About this task: All records given below must be printed word for word.
━━━━━━━━
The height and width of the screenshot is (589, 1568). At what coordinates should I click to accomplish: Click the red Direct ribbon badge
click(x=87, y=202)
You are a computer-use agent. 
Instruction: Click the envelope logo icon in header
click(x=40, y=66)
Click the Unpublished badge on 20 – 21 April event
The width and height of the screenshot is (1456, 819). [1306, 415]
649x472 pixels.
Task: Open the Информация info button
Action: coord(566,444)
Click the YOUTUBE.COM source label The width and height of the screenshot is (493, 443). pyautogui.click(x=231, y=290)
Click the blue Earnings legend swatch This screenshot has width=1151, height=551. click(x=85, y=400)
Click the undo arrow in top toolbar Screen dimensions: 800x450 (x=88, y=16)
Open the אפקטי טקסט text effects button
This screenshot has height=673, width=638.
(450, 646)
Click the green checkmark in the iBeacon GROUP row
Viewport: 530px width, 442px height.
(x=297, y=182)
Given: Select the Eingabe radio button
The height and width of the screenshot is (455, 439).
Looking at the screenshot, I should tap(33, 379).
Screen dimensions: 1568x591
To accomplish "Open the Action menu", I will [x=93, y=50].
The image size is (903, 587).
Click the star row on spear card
━━━━━━━━
Written solution:
The height and width of the screenshot is (589, 1568). At what coordinates should I click to accomplish: Click the red Direct ribbon badge
click(x=87, y=202)
You are a computer-use agent. 
Instruction: Click the envelope logo icon in header
click(x=40, y=66)
Click the Unpublished badge on 20 – 21 April event
The width and height of the screenshot is (1456, 819). [1306, 415]
649x472 pixels.
Task: Open the Информация info button
Action: coord(566,444)
Click the YOUTUBE.COM source label The width and height of the screenshot is (493, 443). pyautogui.click(x=231, y=290)
Click the blue Earnings legend swatch This screenshot has width=1151, height=551. click(x=85, y=400)
Click the undo arrow in top toolbar Screen dimensions: 800x450 (x=88, y=16)
Open the אפקטי טקסט text effects button
This screenshot has height=673, width=638.
(450, 646)
Click the green checkmark in the iBeacon GROUP row
Viewport: 530px width, 442px height.
(x=297, y=182)
Given: Select the Eingabe radio button
The height and width of the screenshot is (455, 439).
Looking at the screenshot, I should tap(33, 379).
Screen dimensions: 1568x591
To accomplish "Open the Action menu", I will [x=93, y=50].
The image size is (903, 587).
Click the star row on spear card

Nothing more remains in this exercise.